— Begin —
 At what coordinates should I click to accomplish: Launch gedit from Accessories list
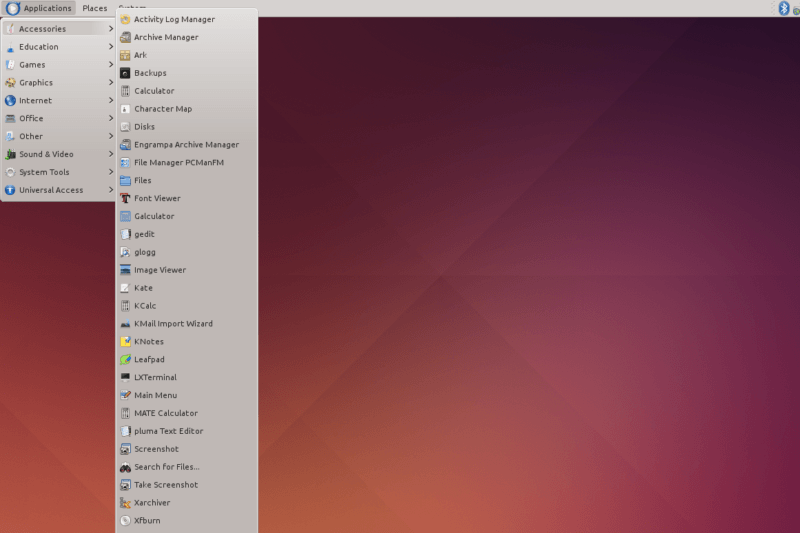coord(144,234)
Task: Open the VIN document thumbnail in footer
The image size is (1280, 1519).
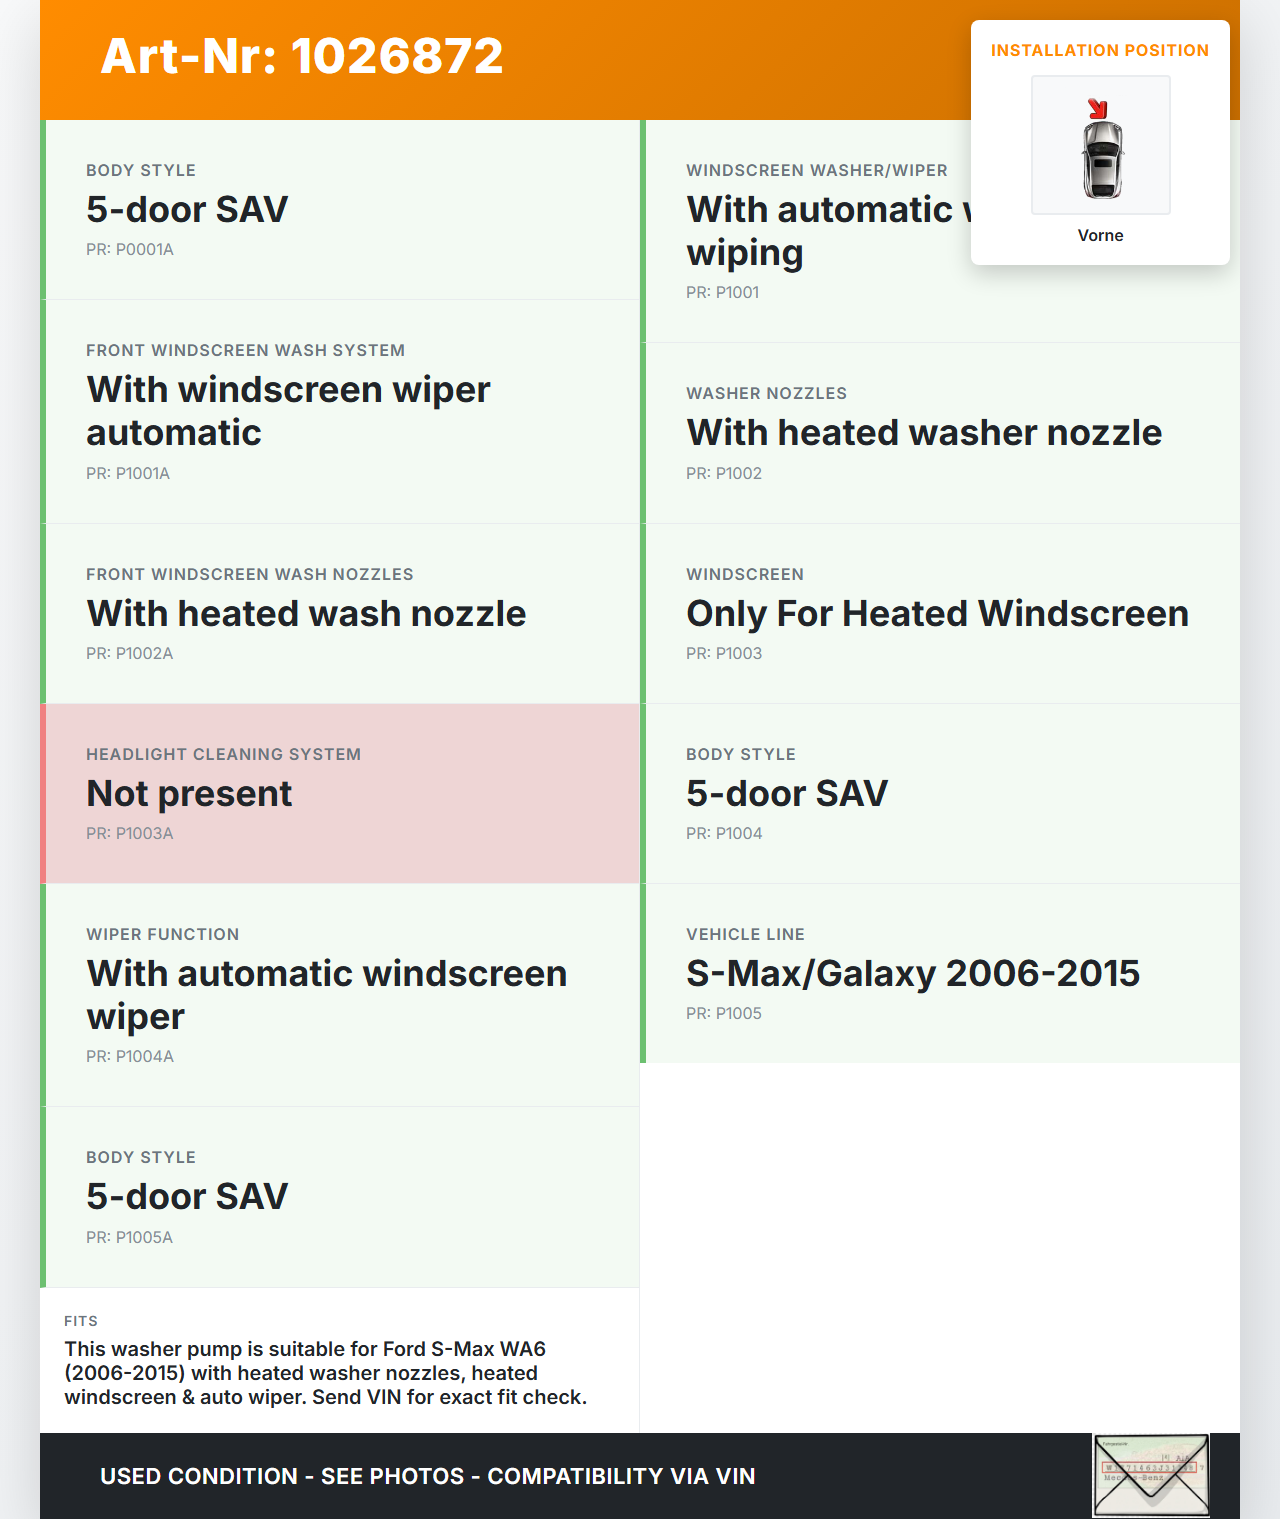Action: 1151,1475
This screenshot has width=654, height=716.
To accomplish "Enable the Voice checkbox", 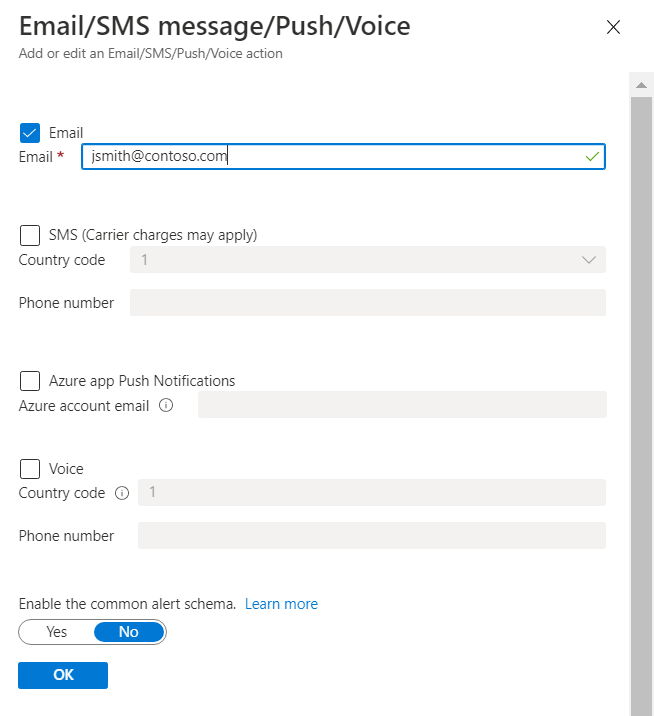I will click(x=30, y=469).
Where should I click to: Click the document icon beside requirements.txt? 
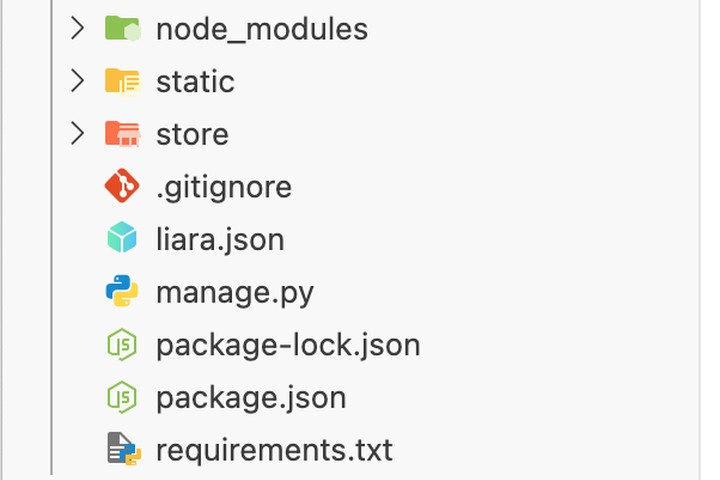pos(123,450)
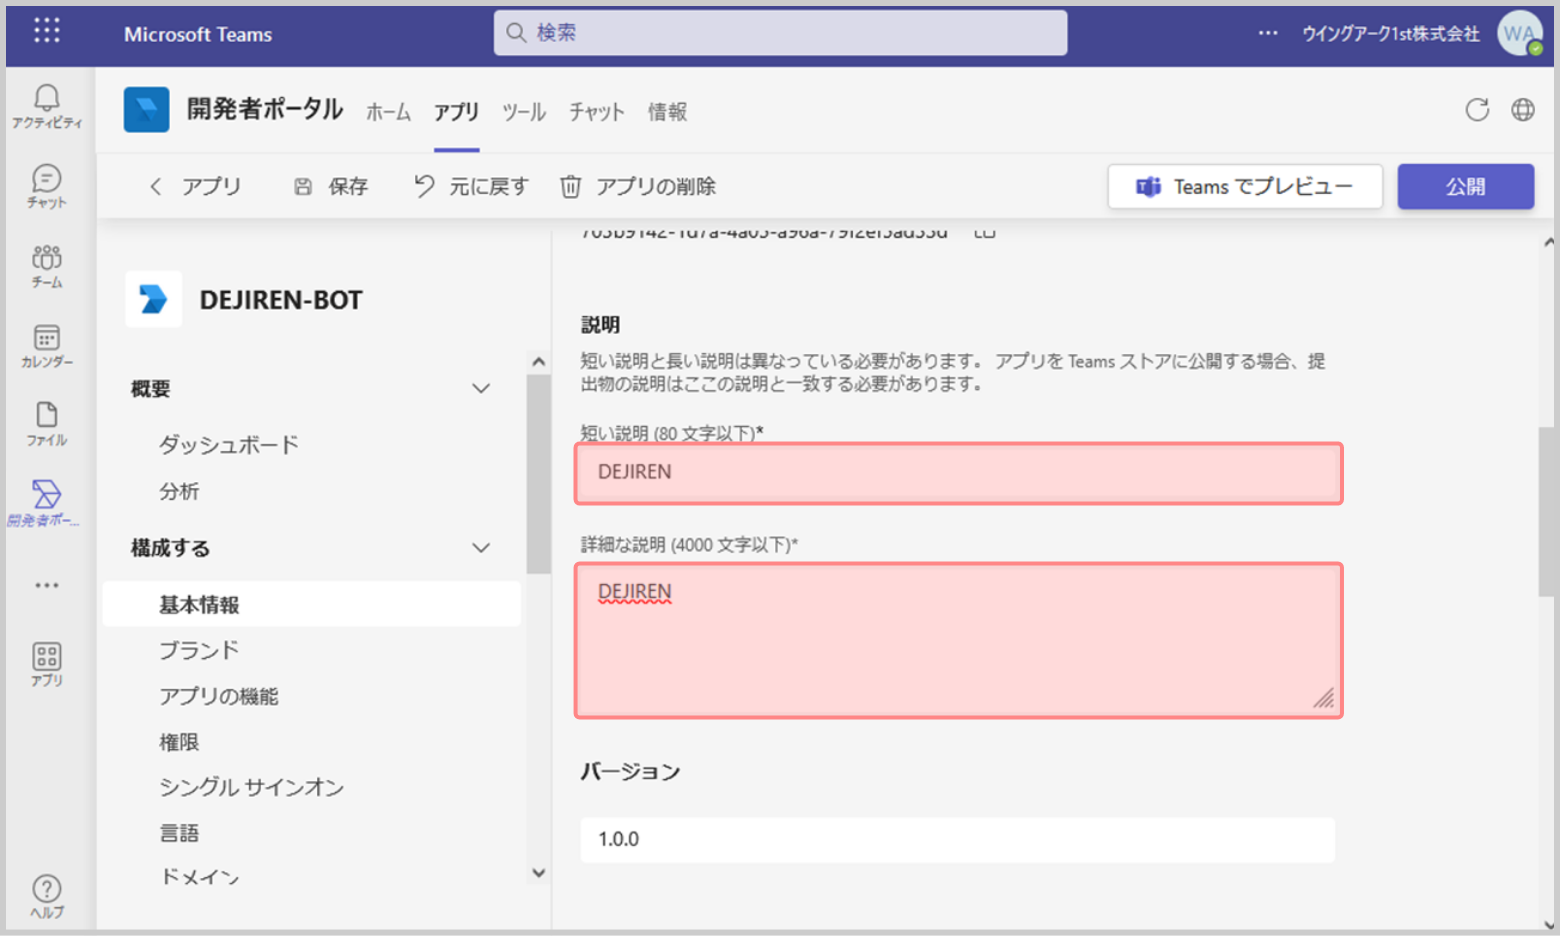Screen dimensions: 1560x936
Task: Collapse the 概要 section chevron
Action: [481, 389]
— End —
Gather each line of the records that contains the word "should", treating uppercase and lowercase as different.

» Task output:
 At what coordinates should I click to accomplish: Launch gedit from Accessories list
Where should I click to: Click the document icon beside requirements.txt? 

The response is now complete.